Ask HN: What laptop/tablet to use while commuting on train? - jklein11
I may need to commute to NYC from NJ and am looking for a tablet or possibly chromebook to use while on the train. Does anyone have any recommendations? Bonus points for having a real OS and LTE support.
======
HuShifang
A 2-in-1 Chromebook (folding form factor) with a stylus and Crostini support
for Linux apps may serve you well.

I've been fairly happy with my Samsung Chromebook Pro on BART in the SF Bay
Area -- in tablet mode I watch lectures using VLC, read PDFs using Xodo, and
take handwritten notes (often while splitting a screen with one of the former
apps) using Squid. And I can always flip it into laptop mode and run Linux via
Crouton for Vim, Octave, REPLs, and QOwnNotes. (I use my Android phone to
create a WiFi hotspot when needed for email etc.) Everything syncs up over
Dropbox using Dropsync.
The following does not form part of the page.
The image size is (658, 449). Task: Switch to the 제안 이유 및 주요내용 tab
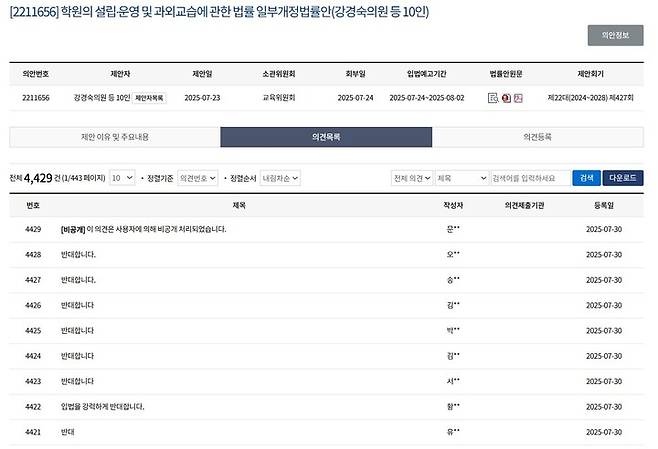pos(113,138)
The aforementioned Android apps all run quite well for
me.

(I probably wouldn't recommend the Samsung CBP right now - it's a bit old, and
Crostini support has been rumored for a while now, but never materialized.
Especially if you want LTE. But Chromebooks are at this point pretty good as
Linux and Android machines, and the styluses work well for note taking.)

------
tluyben2
No real OS but I use an iPad pro 11, mostly because it never fails to work
(including it’s excellent battery life and fast charging). For a real OS; I am
still looking; I found the surface pro annoying after a while (and the one I
had had miserable battery life). For now only intentionally hampered devices
work for me in commute; either too small (Pocket or Pandora) or limited OS
(Android/iOS). All other I tried are either too big or crap battery life; even
the big winners like Lenovo X* or T* or macbook pro really do not have more
than a few hour battery for my workflow.

------
rmoon1022
I am an iPhone user but iPad mini is expensive for commuting about 60mins so
I'm thinking to buy YOGA Table. I'm not sure how long does it take to go NYC
from NJ, because I'm living in Japan.

------
saluki
Get a last gen macbook air 13", they should be on sale/clearance.

------
moajday
iPad always worked for me. I usually read books and read other software
developers' code while using "moving machines". It should suffice for you too.
Happy commuting!

------
Kastakin
Second hand T450, I'm really in love with this machine!

------
whttheuuu
Macbook